Das wird deutlich, wenn wir uns den Kontext anschauen, in dem beispielshalber Shibayama Zenkei bei seinen Erläuterungen zum Kôan 1 Wu-men-guan/Mumonkan den Begriff des ‚absoluten Nichts‘ verwendet: MU, also das ‚Nichts‘, ist „die Wahrheit selbst, das Absolute selbst“, ja sogar unser aller „Wahres Selbst“, als das wir „durch Satori wiedergeboren werden“. Als dieses „Wahre Selbst“ ist MU ein „Selbst des Nicht-Selbst“, in dem nicht nur wir selbst „wieder aufleben“, sondern zugleich ein Etwas, in dem „das Absolute Nichts … zu sich selbst erwacht“ – kurz, ein Etwas, das nicht nur „erwachen“, sondern sogar „zu sich selbst erwachen“ kann.

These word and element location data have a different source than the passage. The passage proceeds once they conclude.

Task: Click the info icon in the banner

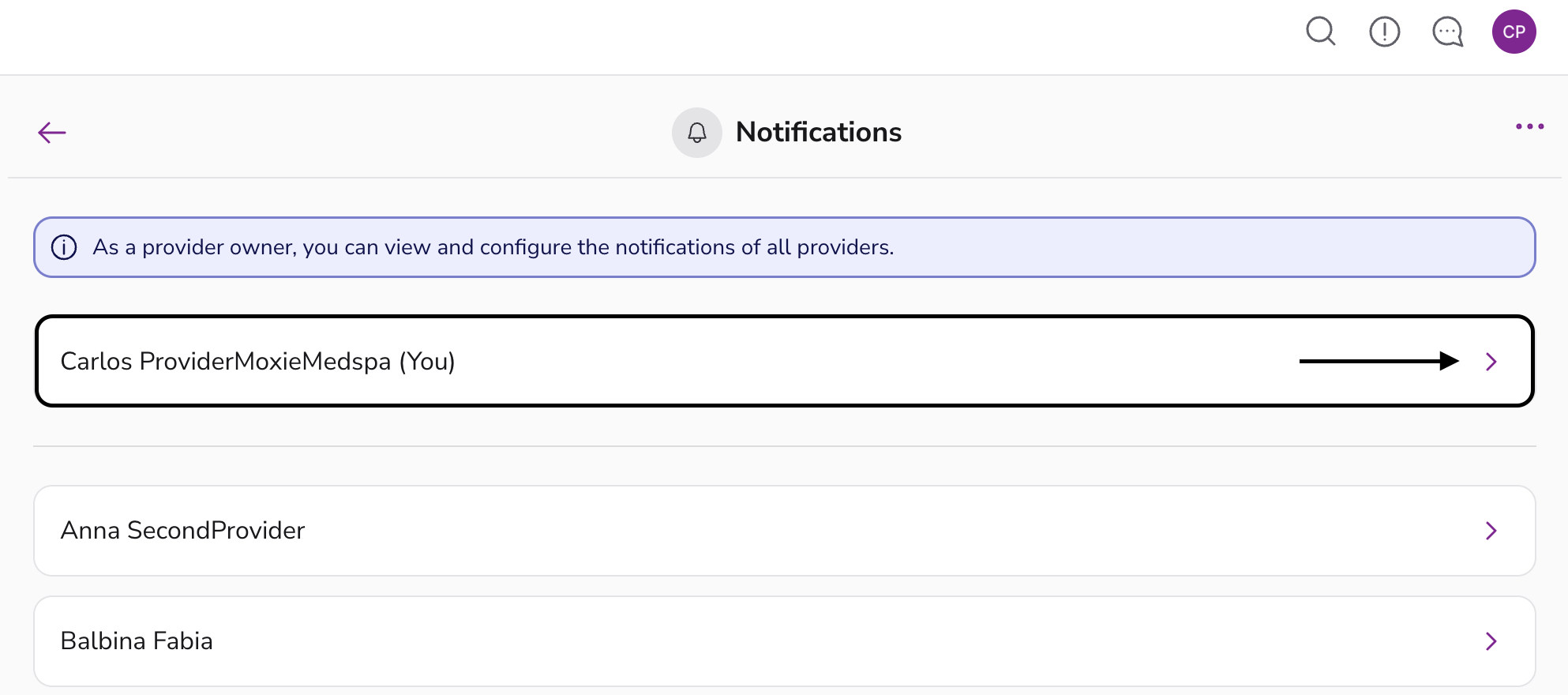Action: (x=64, y=247)
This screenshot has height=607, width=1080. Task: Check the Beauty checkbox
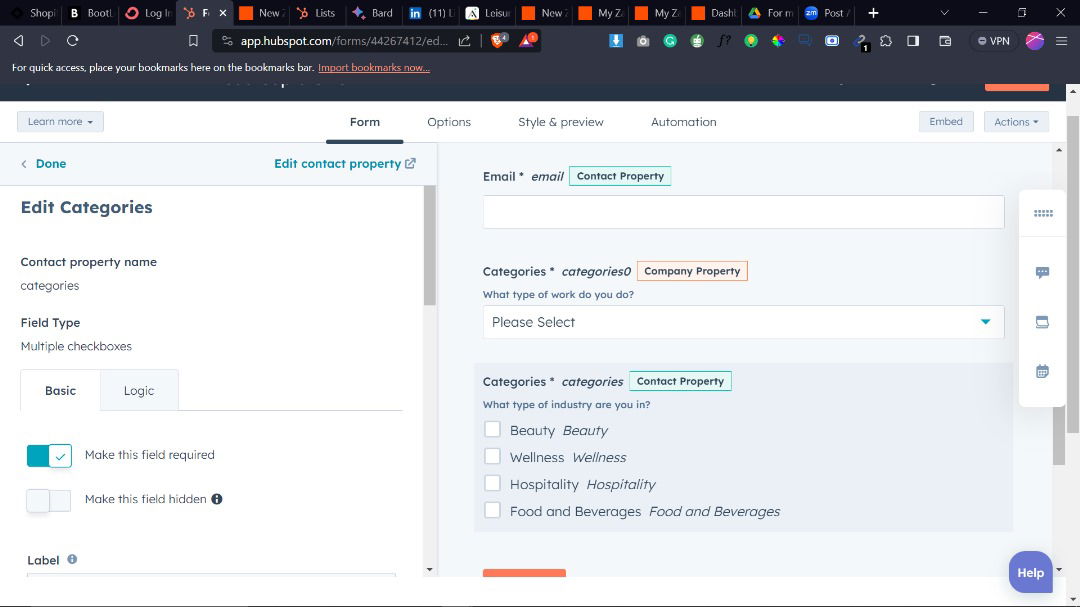point(492,430)
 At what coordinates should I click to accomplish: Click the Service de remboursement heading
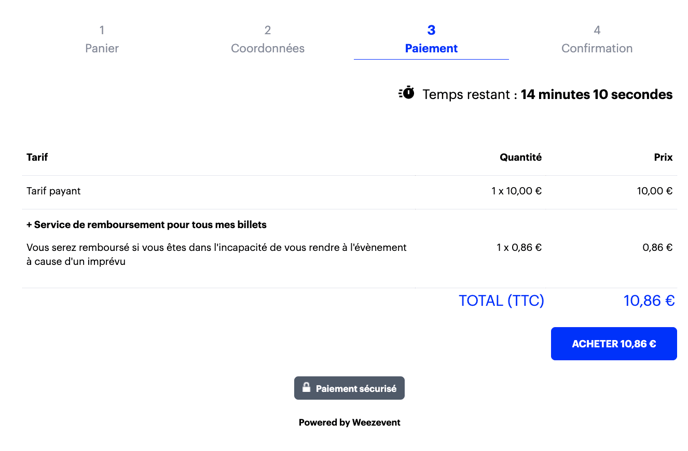[x=146, y=225]
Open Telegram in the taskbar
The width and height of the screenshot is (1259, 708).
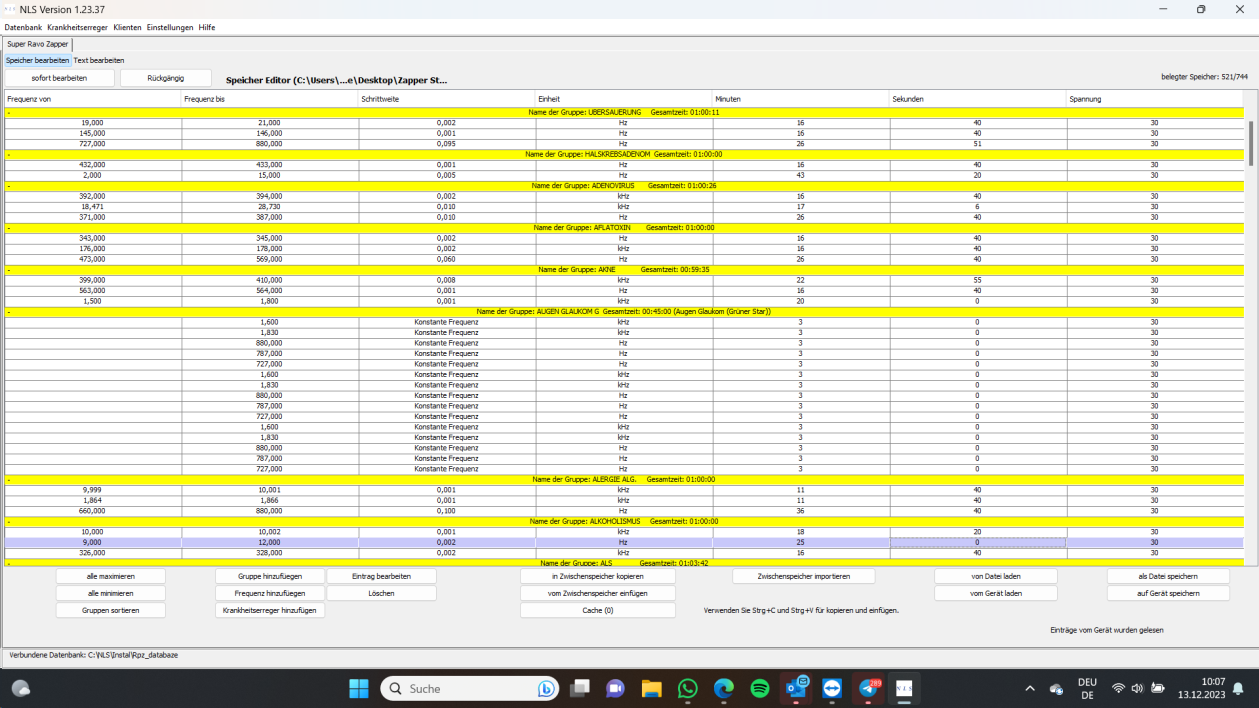868,688
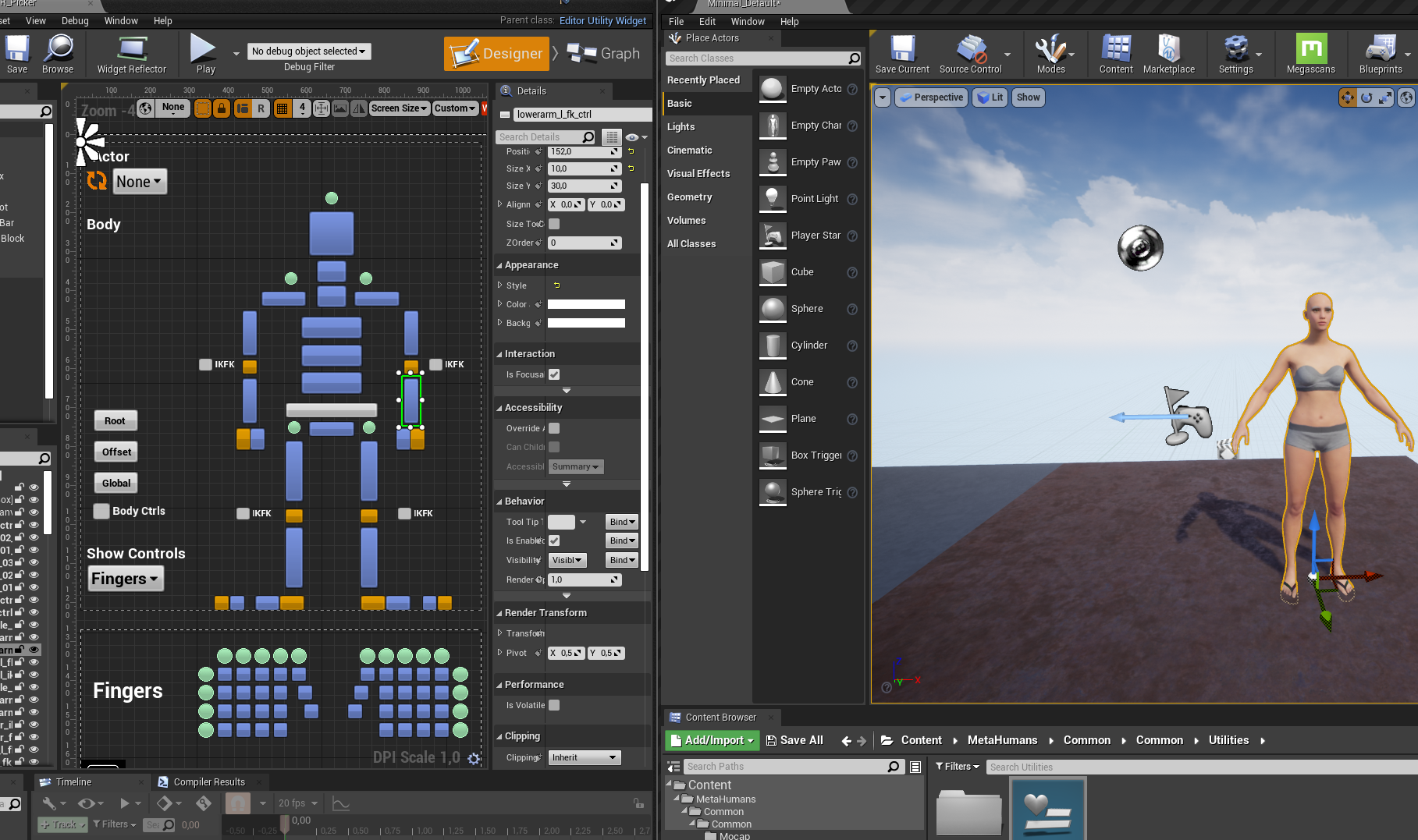
Task: Open the Screen Size dropdown
Action: [399, 108]
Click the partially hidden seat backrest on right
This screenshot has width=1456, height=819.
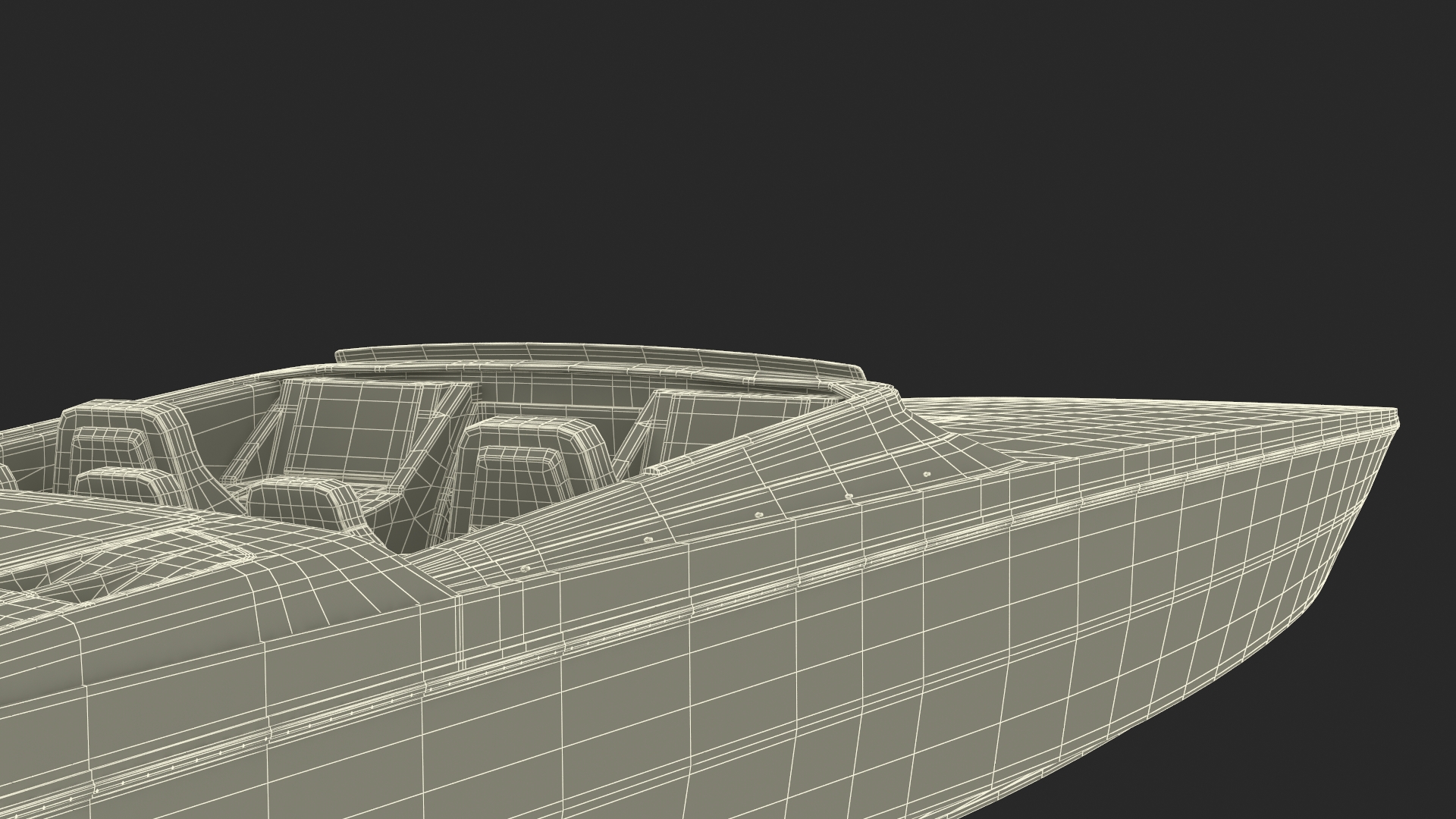click(x=713, y=421)
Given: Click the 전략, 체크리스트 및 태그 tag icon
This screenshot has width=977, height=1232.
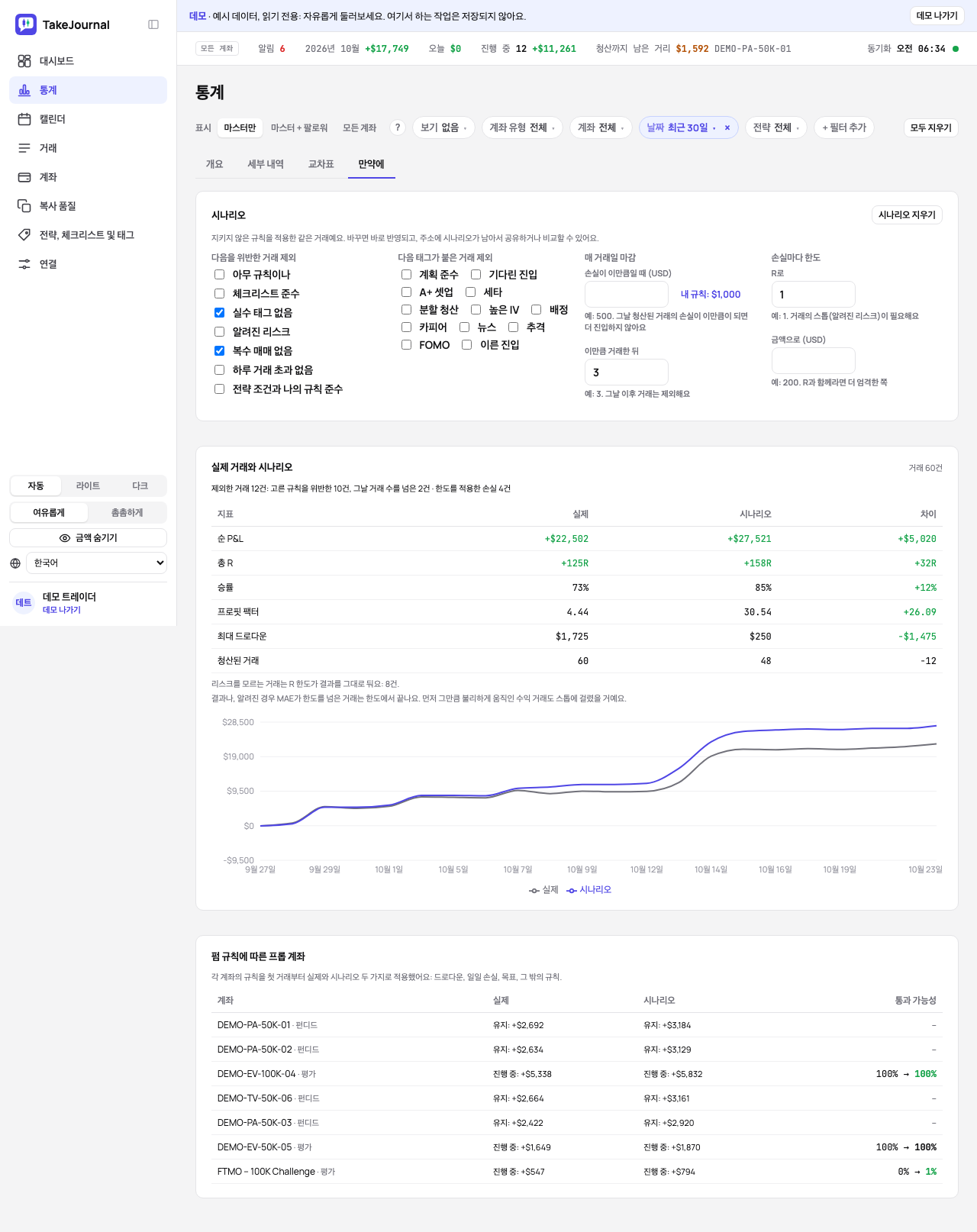Looking at the screenshot, I should 24,235.
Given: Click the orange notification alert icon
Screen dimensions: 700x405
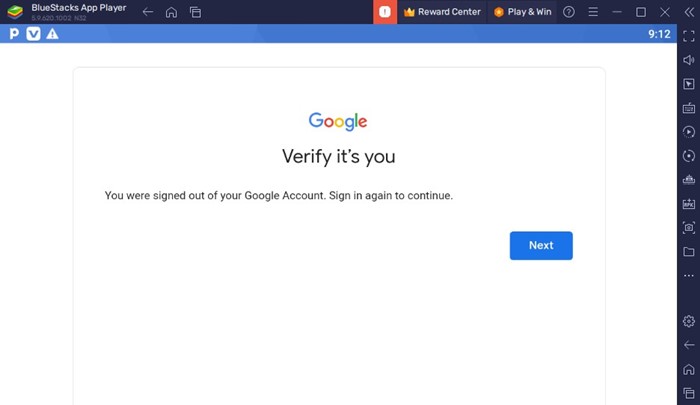Looking at the screenshot, I should pyautogui.click(x=385, y=12).
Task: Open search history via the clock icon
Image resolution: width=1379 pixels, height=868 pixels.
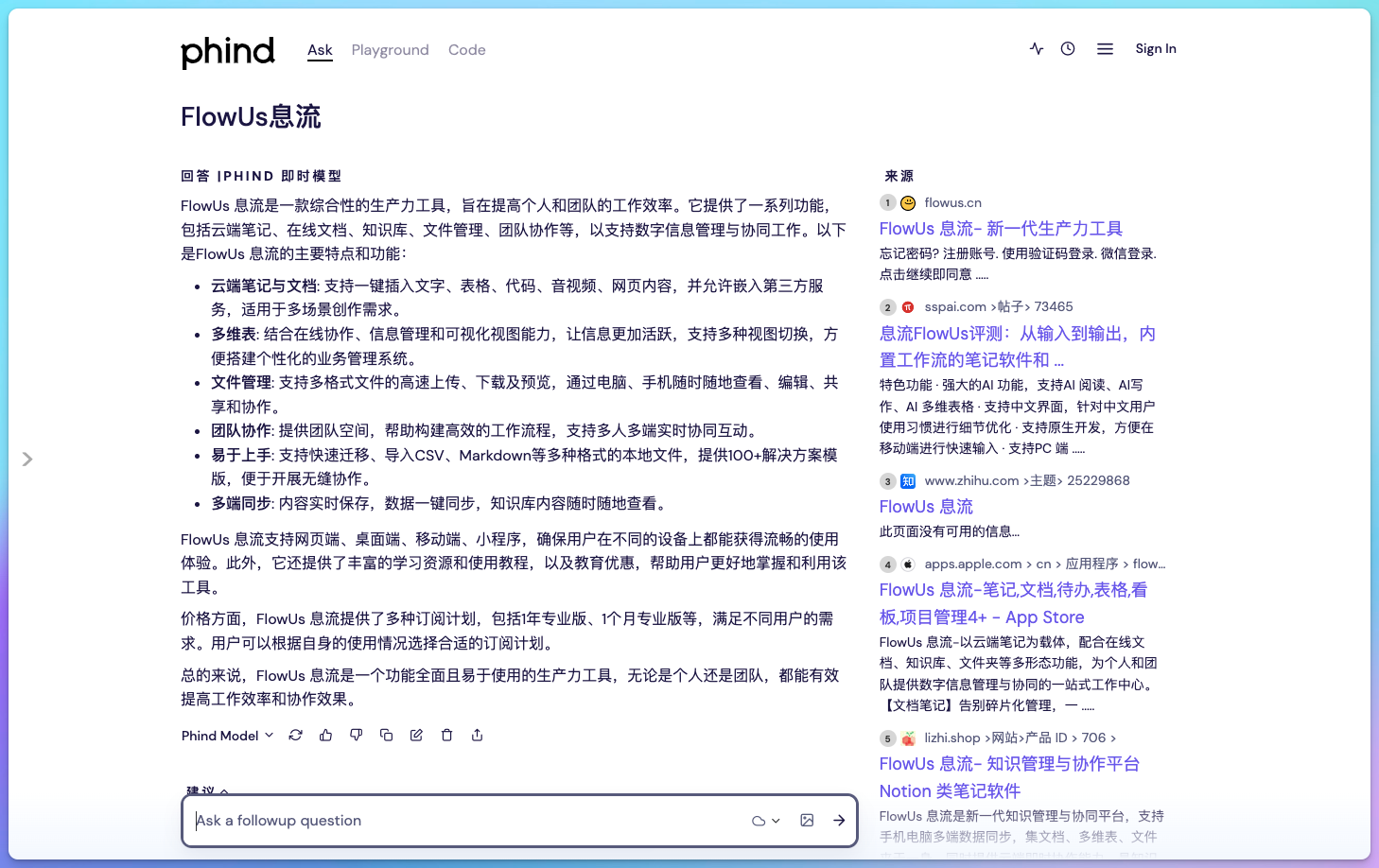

Statt ‚Nichts‘ zu sein, böte uns das ‚absolute Nichts‘ folglich die Möglichkeit, uns zu einer höchsten und alle Beschränkungen übersteigenden Form des Daseins zu erheben.

 

Das ‚absolute Nichts‘, wie es die Kyôto-Schule in den Diskurs über Zen eingeführt hat, ist als ein Nichts, das gerade kein Nichts, sondern das ‚Absolute‘ ist, eine japanisch-europäische Mogelpackung – erfunden zu dem Zweck, MU, das Nichts, so zu definieren, dass seine Definition letztlich das schmerzliche Eingeständnis vermeiden hilft, dass am Grund der Welt ‚nichts ist‘, also auch kein ‚Grund der Welt‘.

 

Doch auch ein Zen, das MU wörtlich nimmt, will sagen, im Sinne seines chinesischen Vorbildes als ‚Nicht-Sein‘, als ‚da ist nichts‘, muss allein deshalb kein Nihilismus sein: Gerade das an Wu-mens Wú, was auch ein Mann wie Shibayama Zenkei an seinem zum ‚Absoluten‘ erhobenen MU hervorhebt, dass wir nämlich in dem „unvergleichlichen Satori“, das sich mit dem „Durchbruch“ durch die „Schranke MU“ eo ipso einstellt, „am Rande von Leben und Tod gänzlich frei“„in großer Freude ein wahres Leben in vollkommener Freiheit leben“ können (‚Zu den Quellen des Zen‘ , S. 39 bzw. 32) – gerade das gilt, in anderer Formulierung und Akzentuierung, auch und erst recht dann, wenn wir aus der Versenkung in MU als reines ‚Da ist nichts‘ durch den Umschlag ins Gegenteil von Schmerz und Tod als ekstatische Subjekte ins Leben, in ein Leben nunmehr unbedingter Bejahung zurückkehren.